Passage provided:

Agarwal v. Johnson

Decision Date07 December 1979
Docket NumberS.F. 23890
Citation25 Cal.3d 932,160 Cal.Rptr. 141,603 P.2d 58
Parties, 603 P.2d 58 Anand P. AGARWAL, Plaintiff and Respondent, v. Leonard W. JOHNSON et al., Defendants and Appellants.
CourtCalifornia Supreme Court

Edwin L. Currey, Jr., Shand S. Stephens, Gilmore F. Diekmann, Jr., and Bronson, Bronson & McKinnon, San Francisco, for defendants and appellants.

Franklin J. Flocks, John J. Pico and Pico & Parks, San Mateo, for plaintiff and respondent.

MOSK, Justice.

We granted a hearing in this case for the purpose of considering whether certain jury instructions on respondeat superior and damages for intentional infliction of emotional distress were prejudicially erroneous. After reviewing the record, we conclude that the opinion by Presiding Justice Taylor for the Court of Appeal in all other respects correctly treats and disposes of the issues involved; that the judgment of the trial court should be affirmed; and that with certain changes, the opinion of the Court of Appeal is adopted as the opinion of this court. The opinion, with appropriate deletions and additions, follows: *

Defendants, Leonard W. Johnson (Johnson), Max French (French), and Arthur G McKee & Company (McKee), appeal from a judgment entered on a jury verdict in favor of plaintiff, Anand P. Agarwal (Agarwal), in his action for compensatory and punitive damages for defamation and intentional infliction of emotional distress. The major contentions on appeal concern the sufficiency of the evidence of malice and intentional infliction of emotional distress, and the correctness of the jury instructions on an employer's liability for intentional torts of his employees and the proper measure of damages for intentional infliction of emotional distress. For the reasons set forth below, ( ) (the judgment is affirmed.)

What is asked:
**A)** Collect every line of the records below that contains the string "height".
**B)** Write the next part of the Agarwal v. Johnson court opinion above, picking up from the point where it stops.

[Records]
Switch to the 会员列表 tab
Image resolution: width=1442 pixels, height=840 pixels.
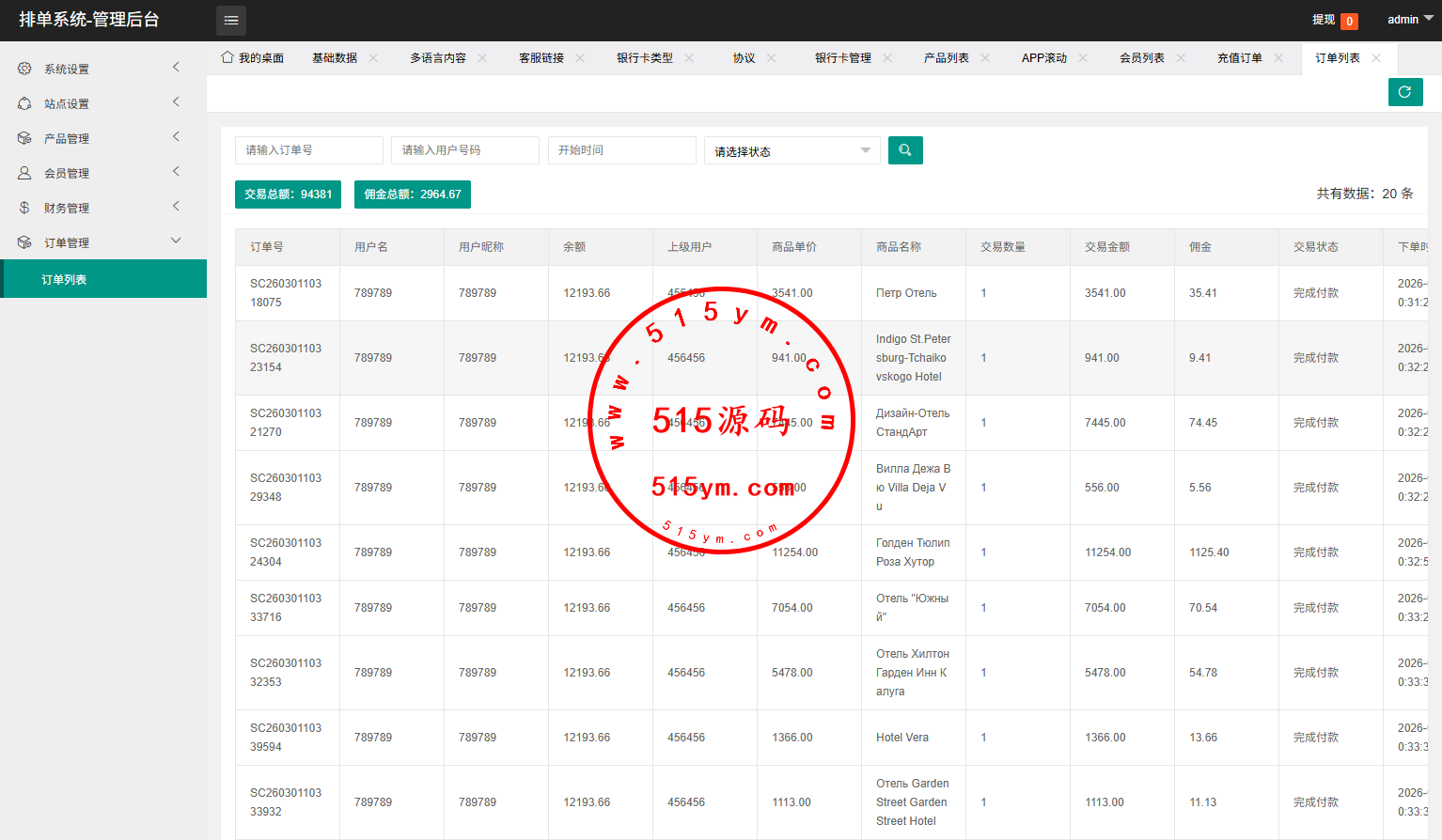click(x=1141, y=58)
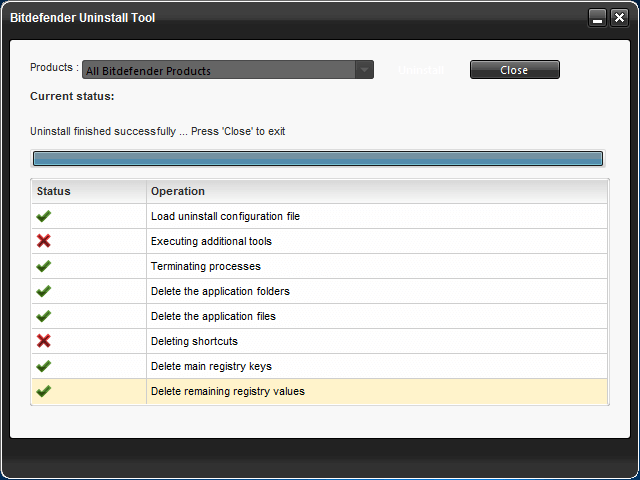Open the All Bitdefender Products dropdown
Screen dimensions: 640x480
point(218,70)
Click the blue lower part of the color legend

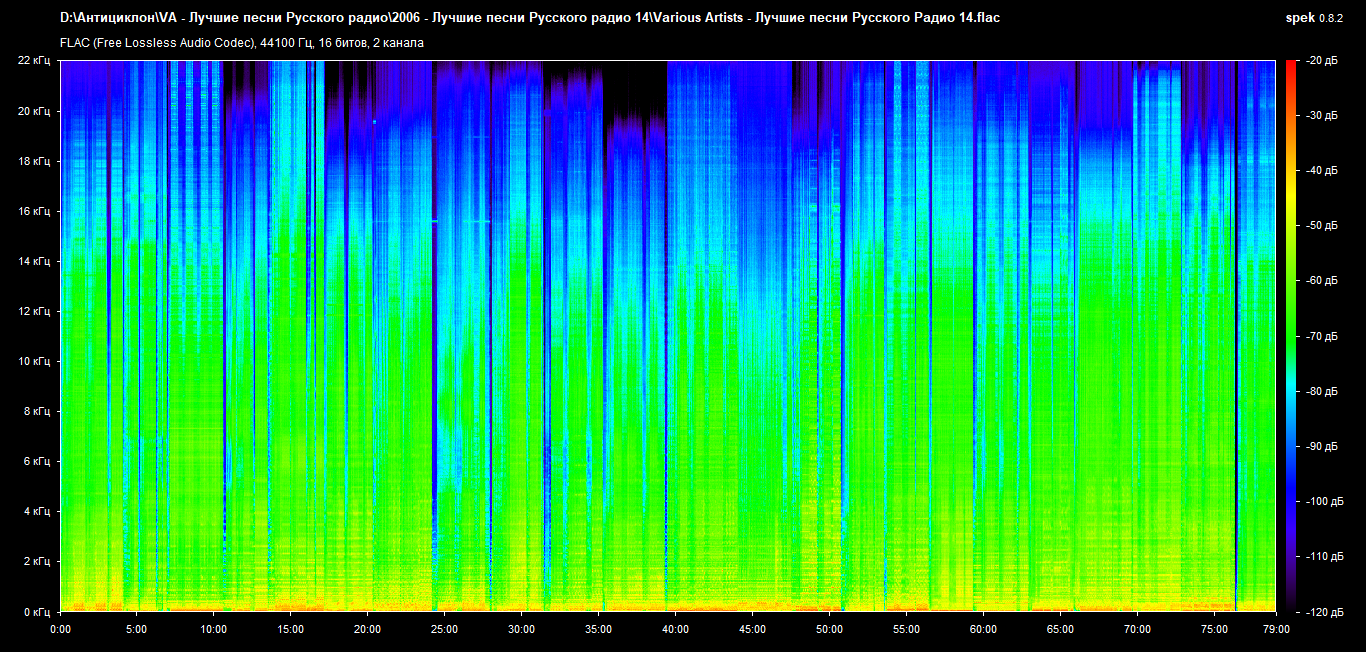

Expected results:
**A)**
Image resolution: width=1442 pixels, height=840 pixels.

**B)**
Viewing the record most strongly in favor of the judgment, as we must, the following pertinent chronology of facts appears: In May 1969, Agarwal, a native of East India, received his masters degree summa cum laude in systems engineering from West Coast University, which was then rated No. 1 in this field. He was one of three students graduating with distinction in a class of 82. He accepted an offer for employment from McKee in its San Francisco office rather than one from Lockheed because of the management status and potential. His title with McKee was that of scheduling engineer and his beginning salary was $1,000 per month.

McKee is an international corporation with headquarters in Cleveland, primarily engaged in the design and construction of mineral processing plants in the multi-million dollar range. McKee had about 5,000 employees; in 1976, its net income was $5,454,000. At the time here pertinent, Johnson was the manager of project services, which was comprised of 20-25 employees in three departments, estimating, cost control and scheduling. French was Johnson's assistant and the supervisor of the cost control department that gathered information on the status of McKee's various projects and assembled engineering costs reports. Regh was McKee's personnel manager and Aufmuth was a senior vice president and division manager in charge of 200-300 employees; Argenbright was Aufmuth's assistant.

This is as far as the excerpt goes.